Some writers don’t find their voice until they’ve lived a bit, have made and lost a few friends, won and lost a few battles and learned that – who knew? – punctuation matters. If you truly don’t know where to start to discover your voice, the only way to find out is – surprise surprise – to write. There is no short cut to voice. There is no magic formula to voice. There is no Voice for Dummies manual.
Sounds odd, I know, but the only way to find your voice is to write.
Write short stories, long stories, novellas, novels, tomes. Hell, write a shopping list and make someone smile, if you want. A man wrote me a small shopping list forty years ago. He needed a few things for his shoes, which he took great care of. He wrote the brand of shoe polish he needed. That he needed black polish, brown polish, a tan polish and some colour I can’t remember. At the end of the wee list he wrote a PS: “sorry I had to write this note in Polish”.
Could I hear his “voice” come through in that last silly sentence? In a shopping list! Yes, I could. It made me smile because I heard his voice, his humour and his sense of the completely ridiculous. I still have that note; and him.
You, too, can make a sky
Write and read and keep studying the craft. Some techniques are clunky, some will improve your prose; take what works for you but remember: this is your voice. You decide the flow of the words, the cadence of the sentence, the gravitas of the vocabulary, and the simplicity or density of the prose.

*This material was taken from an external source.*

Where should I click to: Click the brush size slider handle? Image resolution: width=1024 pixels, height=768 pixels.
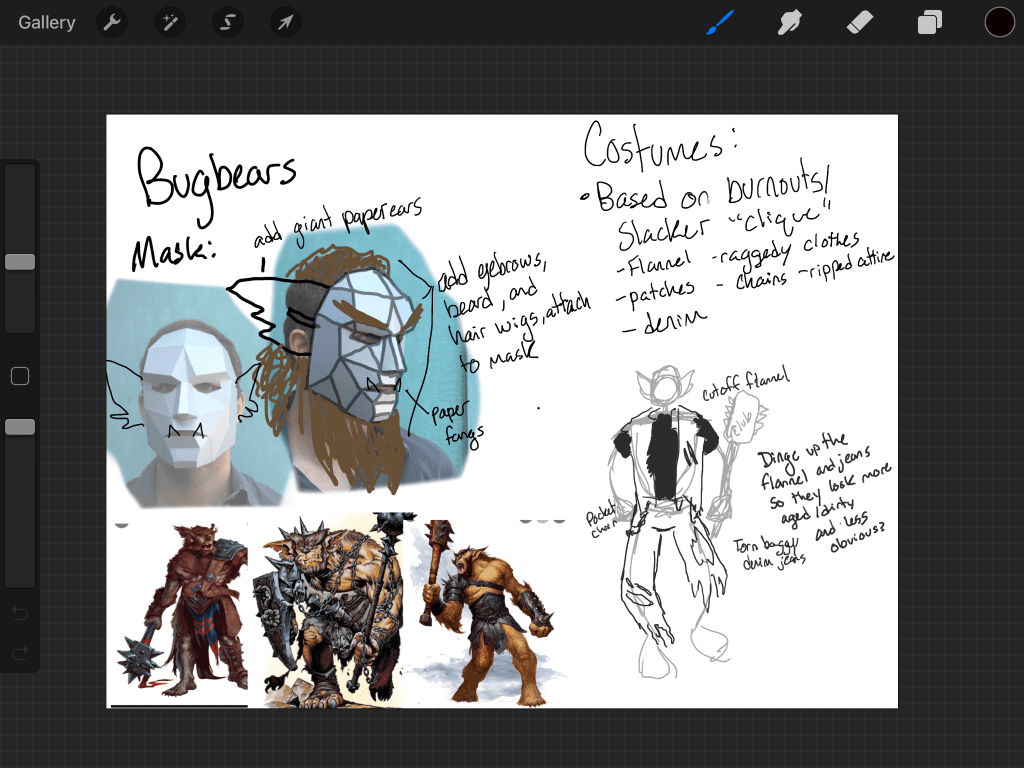pos(20,262)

That is your voice.
Some writers are very spare, like Cormac McCarthy; some are rich: Stephen Donaldson, Sir Terry Pratchett, Neil Gaiman, Brandon Sanderson, N.K. Jemisin…There is no right or wrong here, just different voices. If you don’t like fantasy, or religious writing, or romance, that’s fine, but don’t denigrate anything because of its genre. That’s as crazy as saying Mozart was rubbish because classical music doesn’t appeal to you. Voice is separate to genre. There are great voices in every genre.
Sir Terry Pratchett’s work can come across as absolutely bonkers. I love it. He was a genius. Neil Gaiman – brilliant. His Neverwhere is a masterclass in character creation and world building, not to mention dialogue, character arcs and how to create gut-wrenching betrayals.
Gaiman’s voice, as with Pratchett’s, McCarthy’s, Donaldson’s, Jemisin’s, Sanderson’s et al, is like the sky: it’s always there, behind everything, even when we can’t “see” it. We can see the scenery: the mountains and people (world and characters); rivers and trees (rhythm and cadence); flowers and bushes (adverbs, and adjectives). Your voice – style, phrasing and syntax – becomes the sky, setting it all off beautifully and holding it all together.
Listen…
Reading for Litopia’s Pop-Ups has shown me how some writers have a wonderful rhythm to their sentences, no matter what the genre. Even submissions where there’s too much telling, not enough action, too much exposition too soon, story starting in the wrong place, poor dialogue…All these things can be mended, techniques learned to improve them. But if the writer has a voice, I know they’ll make it if they work at the craft.
Reading work out loud reveals a multitude of sins. And virtues. If you don’t already read your work out loud, start. Listen, and you’ll hear the rhythm and cadence of your own work and can adjust it as you see fit. That way, you’ll hear your voice.